Article ▸
────────

Ces problèmes de sécurité ont conduit la défense à menacer de boycotter l'audience de lundi, après l'assassinat de deux avocats des accusés depuis l'ouverture du procès. Mais les autres avocats affirment maintenant qu'ils vont faire leur travail, ne fusse que pour empêcher le TSI de leur désigner des remplaçants.
"Tous les avocats vont assister au procès et la décision a été prise de ne pas laisser le président seul", a déclaré Me Issam Ghazaoui. "Les avocats sont contraints d'assister aux audiences, malgré les graves menaces qui pèsent sur leurs vies, mais ils veulent faire cela pour servir la justice".
Samedi, huit sunnites ont été arrêtés à Kirkouk, dans le nord de l'Irak, alors qu'ils préparaient l'assassinat du juge d'instruction Raïd Juhi, sur ordre d'un ancien fidèle de Saddam Hussein, Izzat al-Douri, le plus haut dignitaire du régime déchu encore en fuite, a déclaré dimanche le colonel de police Anouar Qadir. Al-Douri serait au moins le chef symbolique des loyalistes de l'ancien régime qui combattent les forces gouvernementales irakiennes et américaines.

Aide américaine

Par ailleurs, l'ancien ministre américain de la Justice Ramsey Clark est arrivé dimanche à Bagdad, apparemment pour aider l'équipe internationale d'avocats de l'ex-dictateur. Mais selon un responsable gouvernemental américain proche du TSI qui a requis l'anonymat, la défense n'a pas rempli les formulaires adéquats pour permettre à un avocat non irakien d'assister aux audiences.

────────

Consigne donnée 1 ▸ Restituez en entier, sans rien changer, l'article sur la sécurité des avocats au procès de Saddam Hussein.
Consigne donnée 2 ▸ Retapez à l'identique les entrées, de la ligne qui contient « Task: Select Ascites fluid option » jusqu'à celle qui contient « coord(491,432) », ces deux lignes incluses. Laissez les images de côté dans votre réponse.

Entrées fournies ▸

────────

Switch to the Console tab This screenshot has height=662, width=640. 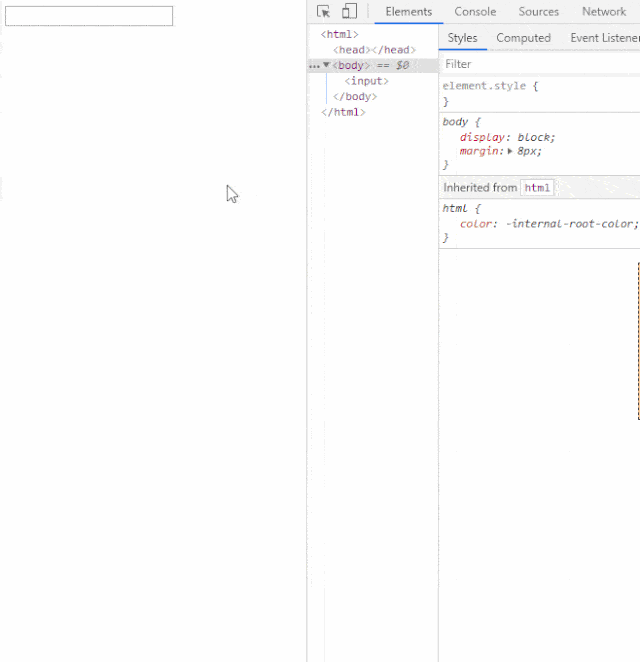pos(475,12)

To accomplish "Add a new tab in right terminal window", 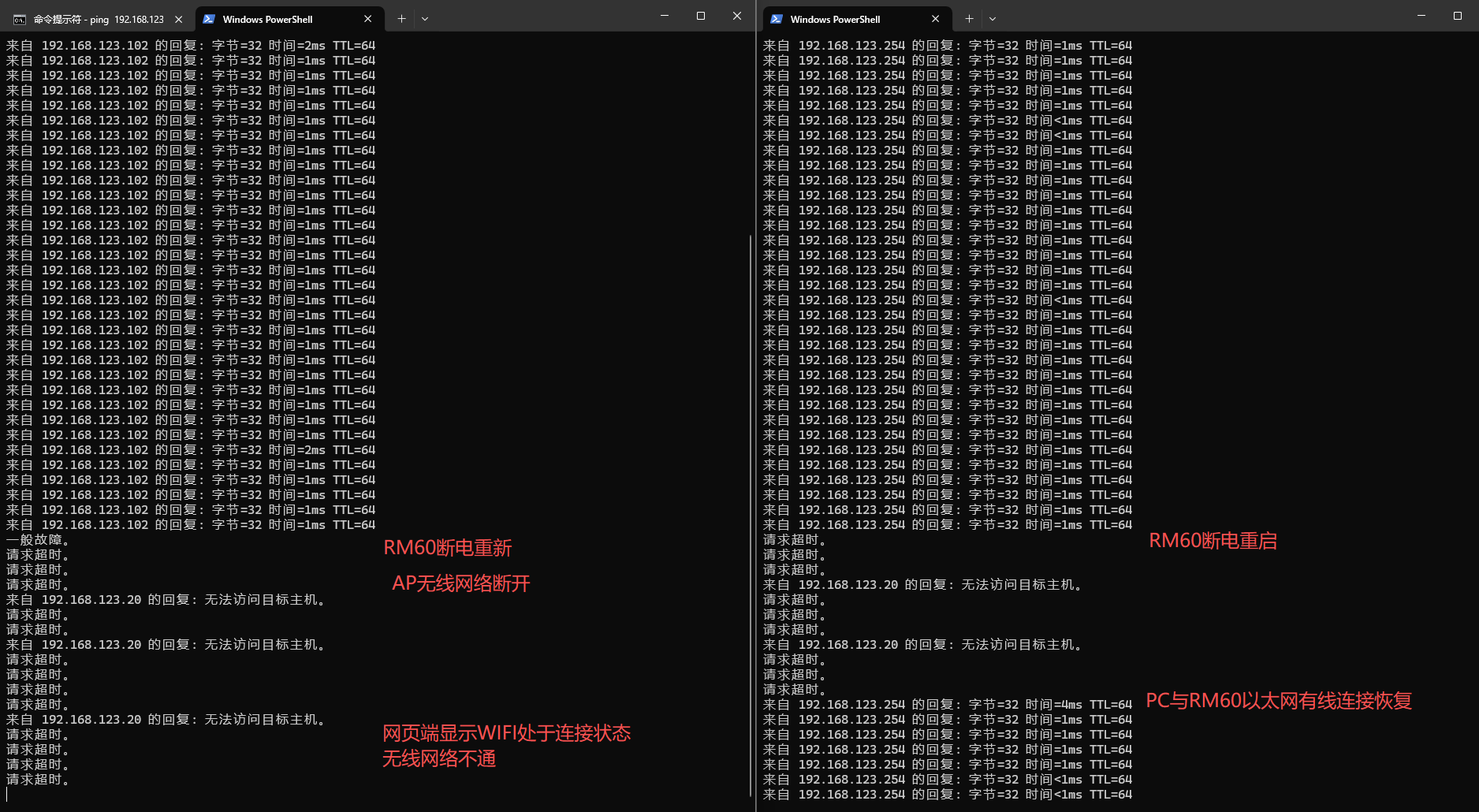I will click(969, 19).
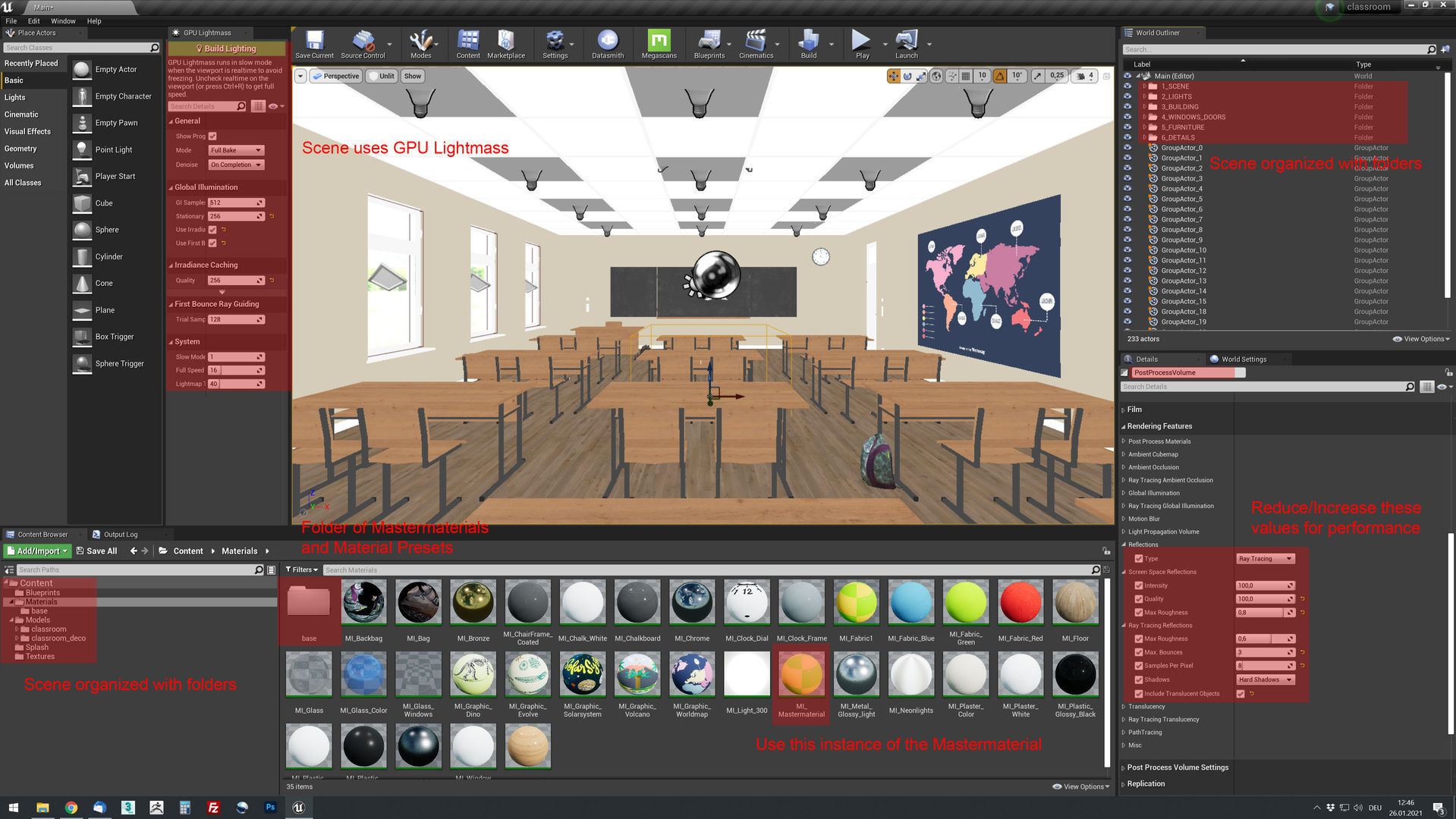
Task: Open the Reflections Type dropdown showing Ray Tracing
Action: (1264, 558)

────────

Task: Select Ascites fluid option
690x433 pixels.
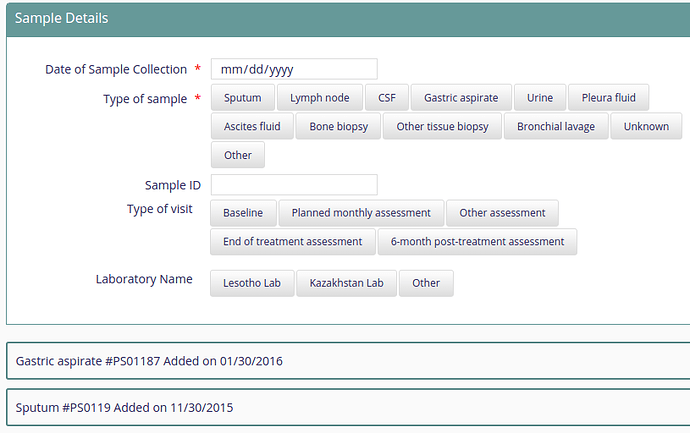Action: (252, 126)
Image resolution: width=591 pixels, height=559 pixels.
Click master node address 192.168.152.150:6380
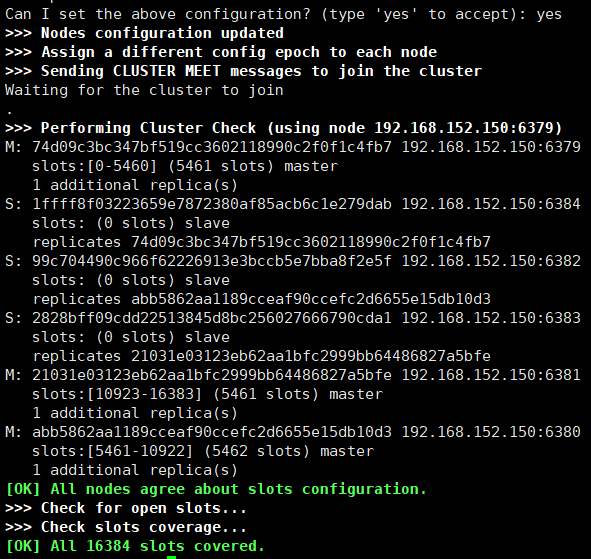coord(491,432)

────────

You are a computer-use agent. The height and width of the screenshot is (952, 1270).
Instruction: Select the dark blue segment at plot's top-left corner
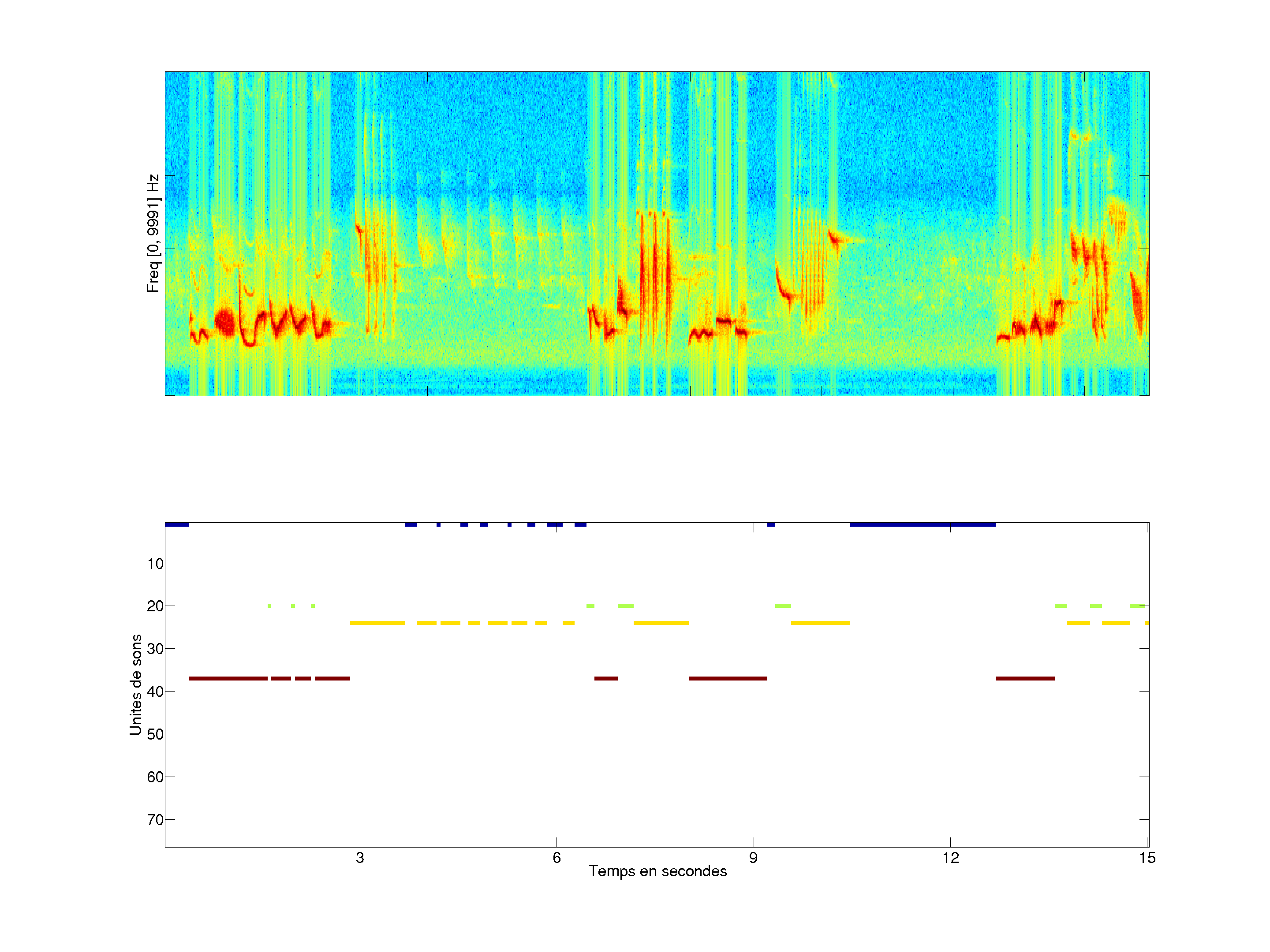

────────

Réponse correcte 1 ▸
Ces problèmes de sécurité ont conduit la défense à menacer de boycotter l'audience de lundi, après l'assassinat de deux avocats des accusés depuis l'ouverture du procès. Mais les autres avocats affirment maintenant qu'ils vont faire leur travail, ne fusse que pour empêcher le TSI de leur désigner des remplaçants.
"Tous les avocats vont assister au procès et la décision a été prise de ne pas laisser le président seul", a déclaré Me Issam Ghazaoui. "Les avocats sont contraints d'assister aux audiences, malgré les graves menaces qui pèsent sur leurs vies, mais ils veulent faire cela pour servir la justice".
Samedi, huit sunnites ont été arrêtés à Kirkouk, dans le nord de l'Irak, alors qu'ils préparaient l'assassinat du juge d'instruction Raïd Juhi, sur ordre d'un ancien fidèle de Saddam Hussein, Izzat al-Douri, le plus haut dignitaire du régime déchu encore en fuite, a déclaré dimanche le colonel de police Anouar Qadir. Al-Douri serait au moins le chef symbolique des loyalistes de l'ancien régime qui combattent les forces gouvernementales irakiennes et américaines.

Aide américaine

Par ailleurs, l'ancien ministre américain de la Justice Ramsey Clark est arrivé dimanche à Bagdad, apparemment pour aider l'équipe internationale d'avocats de l'ex-dictateur. Mais selon un responsable gouvernemental américain proche du TSI qui a requis l'anonymat, la défense n'a pas rempli les formulaires adéquats pour permettre à un avocat non irakien d'assister aux audiences.

Réponse correcte 2 ▸
Task: Select Ascites fluid option
690x433 pixels.
Action: (252, 126)
Image resolution: width=591 pixels, height=559 pixels.
Click master node address 192.168.152.150:6380
coord(491,432)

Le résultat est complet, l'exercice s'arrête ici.